What you should do => Find "Add a company with blue plus icon" below and begin at its line; stop after the line with "You are a computer-use". Output those lines exactly, without pictures.

(Stored data)
···

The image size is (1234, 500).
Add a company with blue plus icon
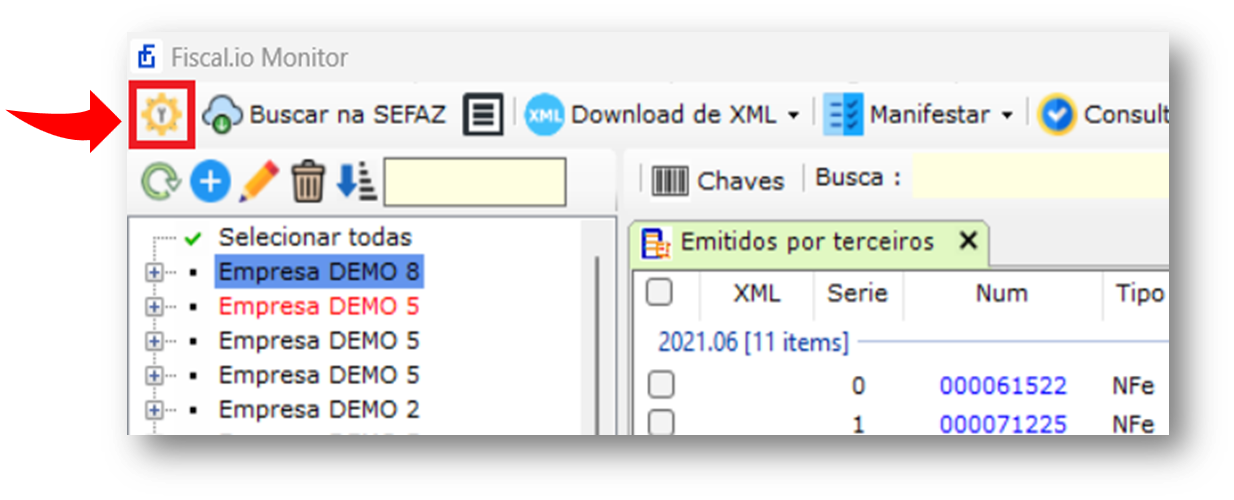point(210,181)
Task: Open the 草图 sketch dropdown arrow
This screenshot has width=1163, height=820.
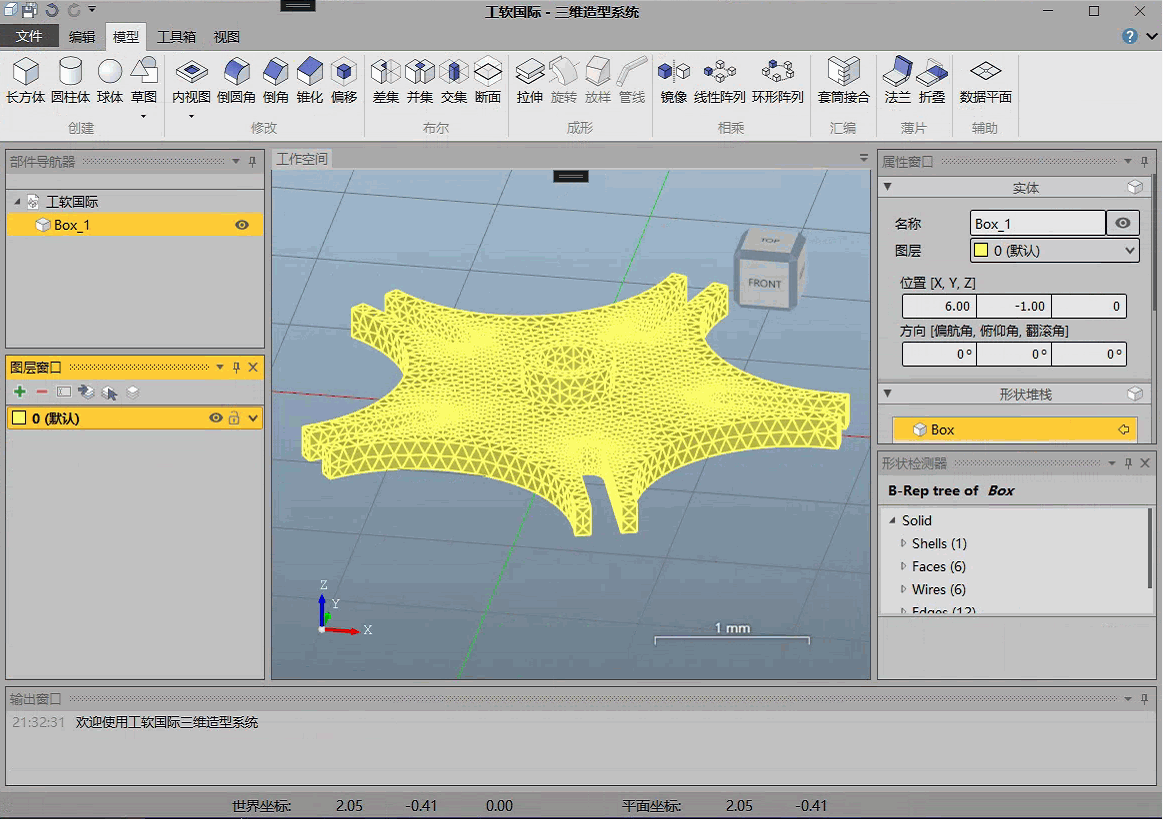Action: click(x=144, y=117)
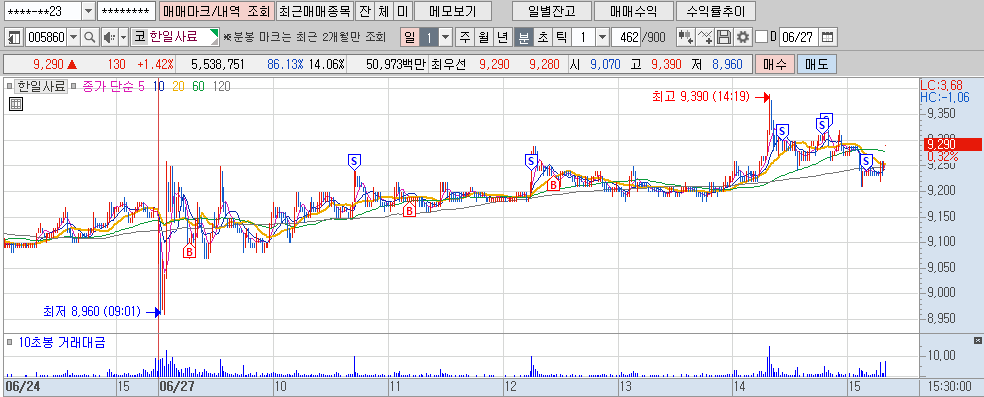Click the speaker sound alert icon
The height and width of the screenshot is (397, 984).
[109, 37]
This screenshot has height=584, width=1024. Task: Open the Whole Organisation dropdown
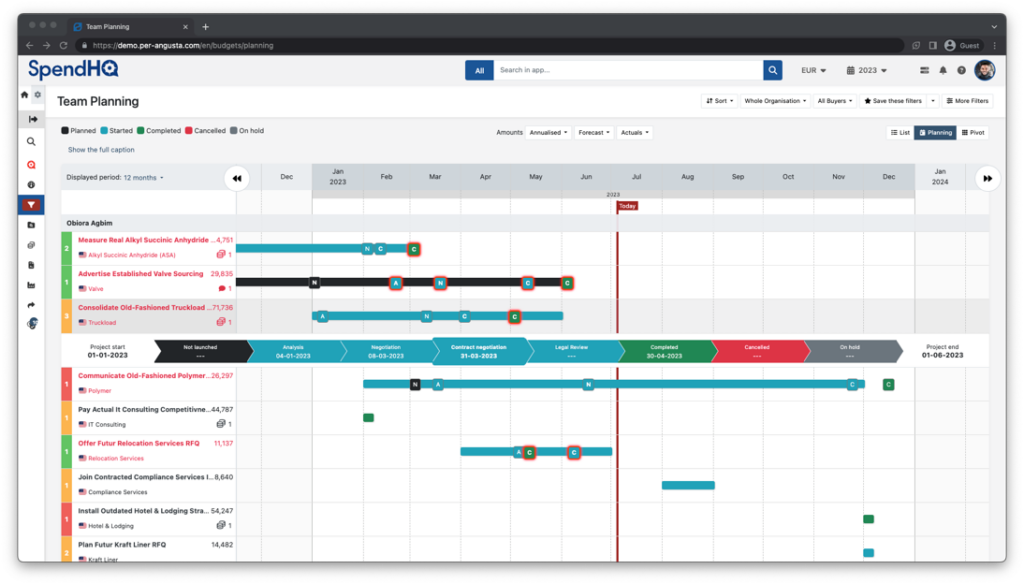tap(773, 101)
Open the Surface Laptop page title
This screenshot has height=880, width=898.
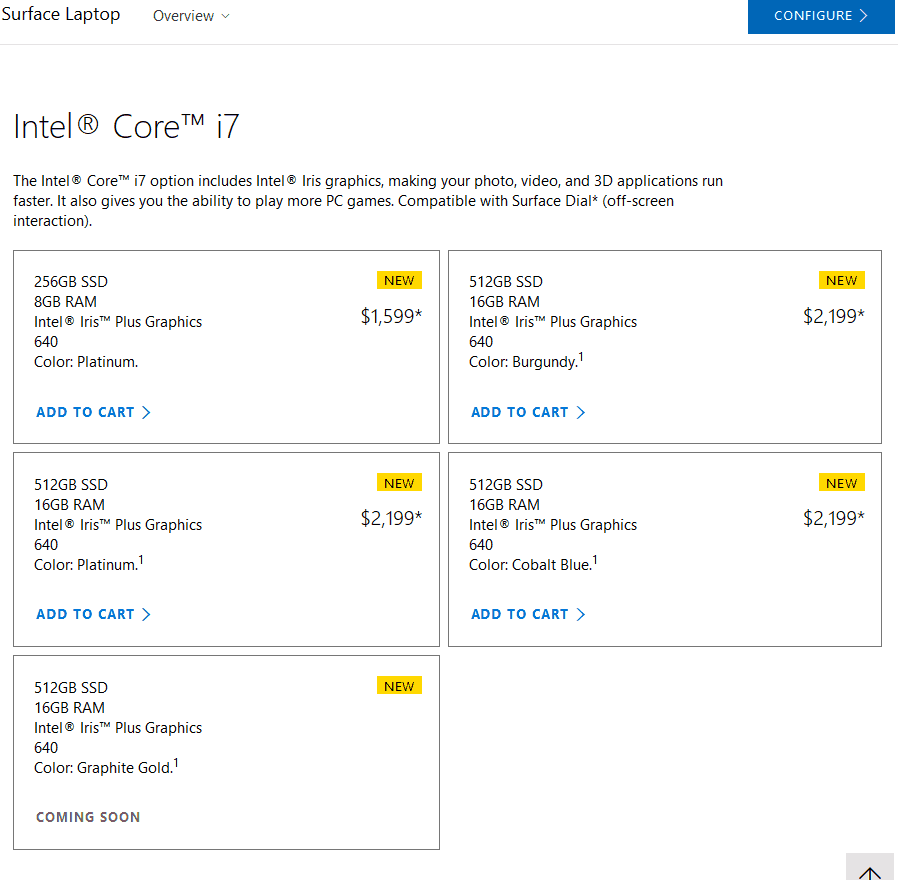click(61, 14)
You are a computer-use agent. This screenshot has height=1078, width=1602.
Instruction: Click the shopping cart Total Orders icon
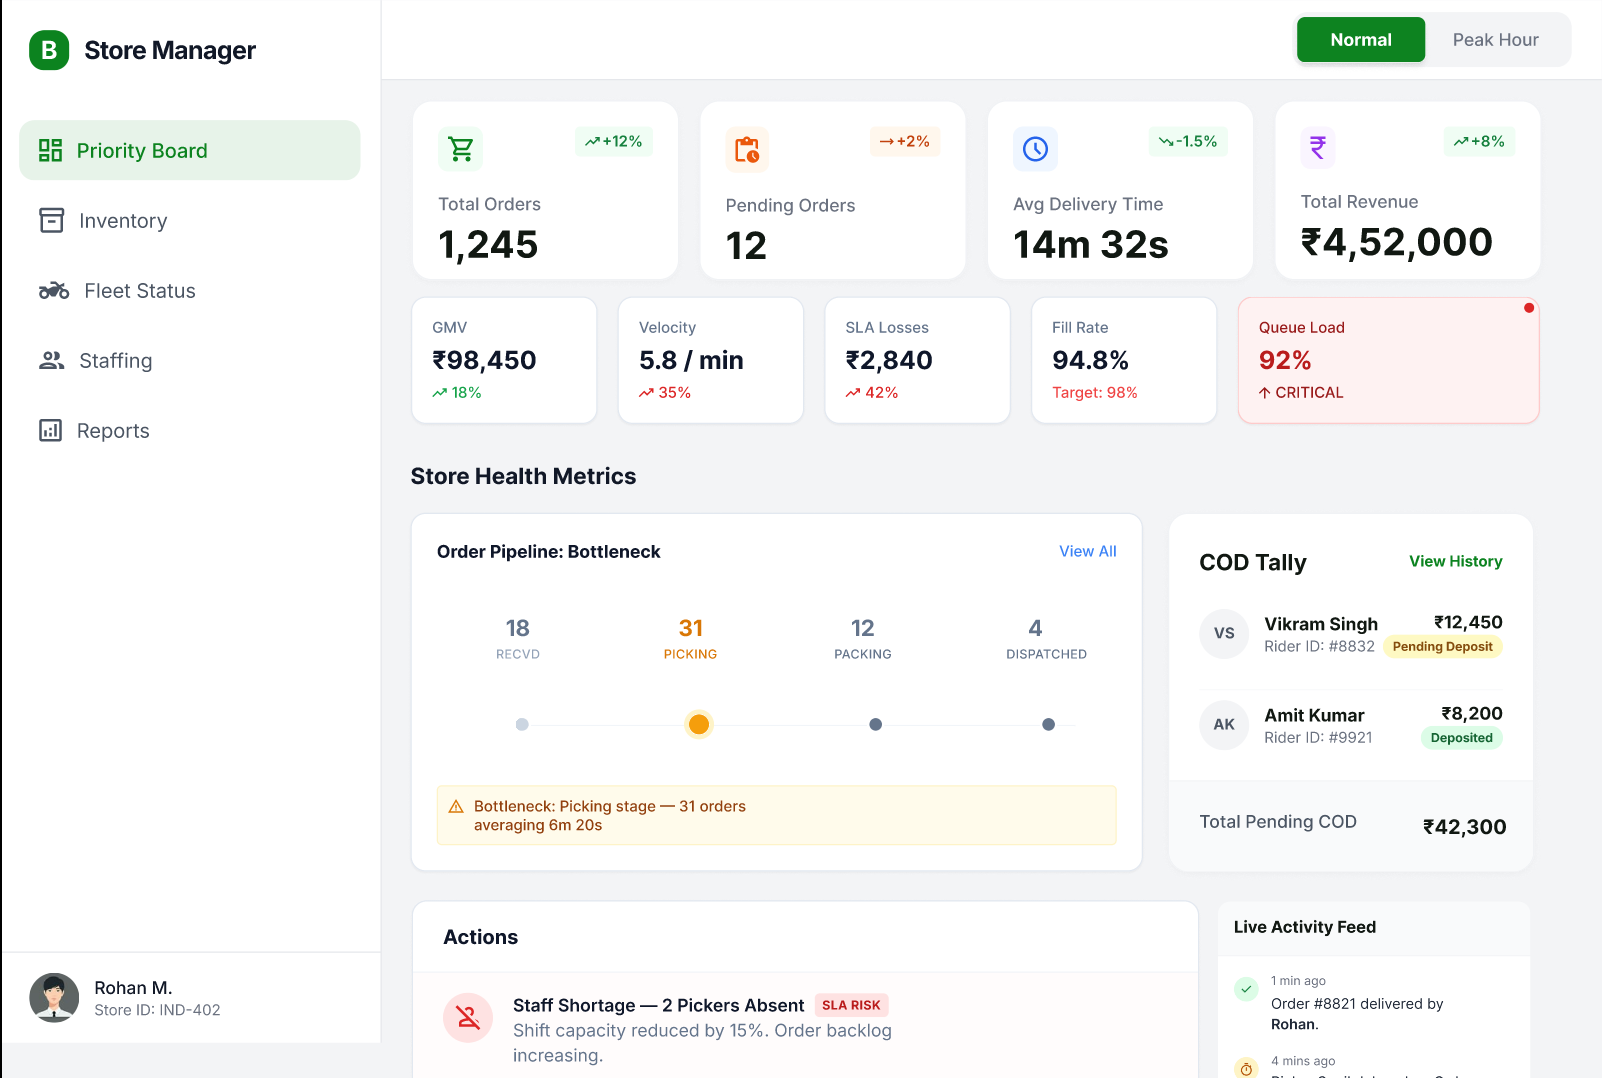[461, 149]
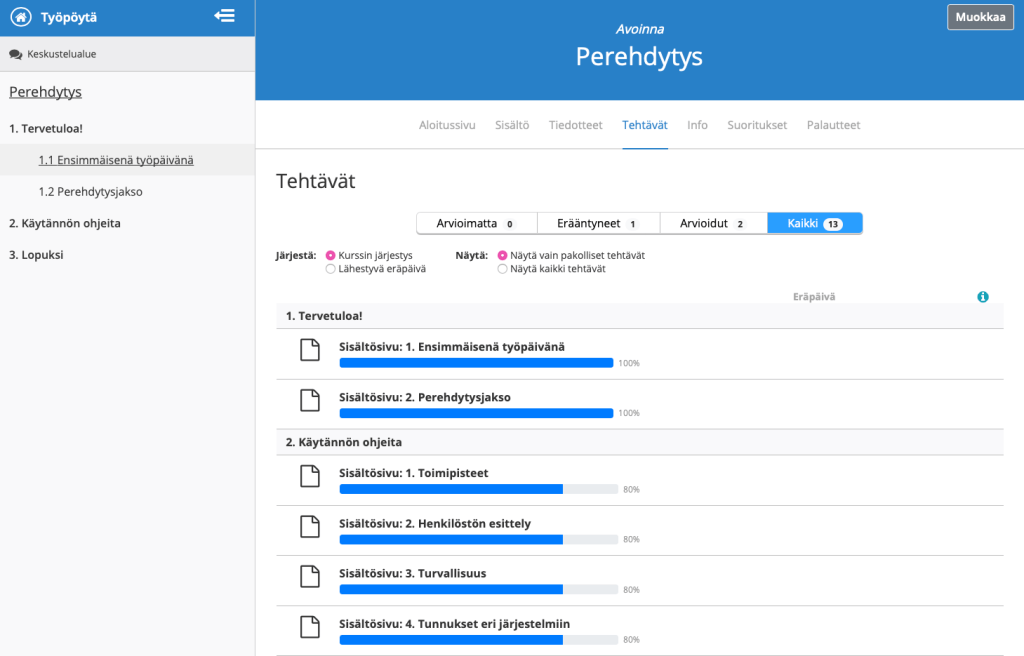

···

Reply to the task =>
Add a company with blue plus icon
point(210,181)
Task: Open the 草图 sketch dropdown arrow
This screenshot has width=1163, height=820.
Action: click(x=144, y=117)
Click the speaker sound alert icon
The height and width of the screenshot is (397, 984).
[109, 37]
This screenshot has height=584, width=1024. Task: Open the Whole Organisation dropdown
tap(773, 101)
Open the Surface Laptop page title
This screenshot has height=880, width=898.
click(61, 14)
You are a computer-use agent. This screenshot has height=1078, width=1602.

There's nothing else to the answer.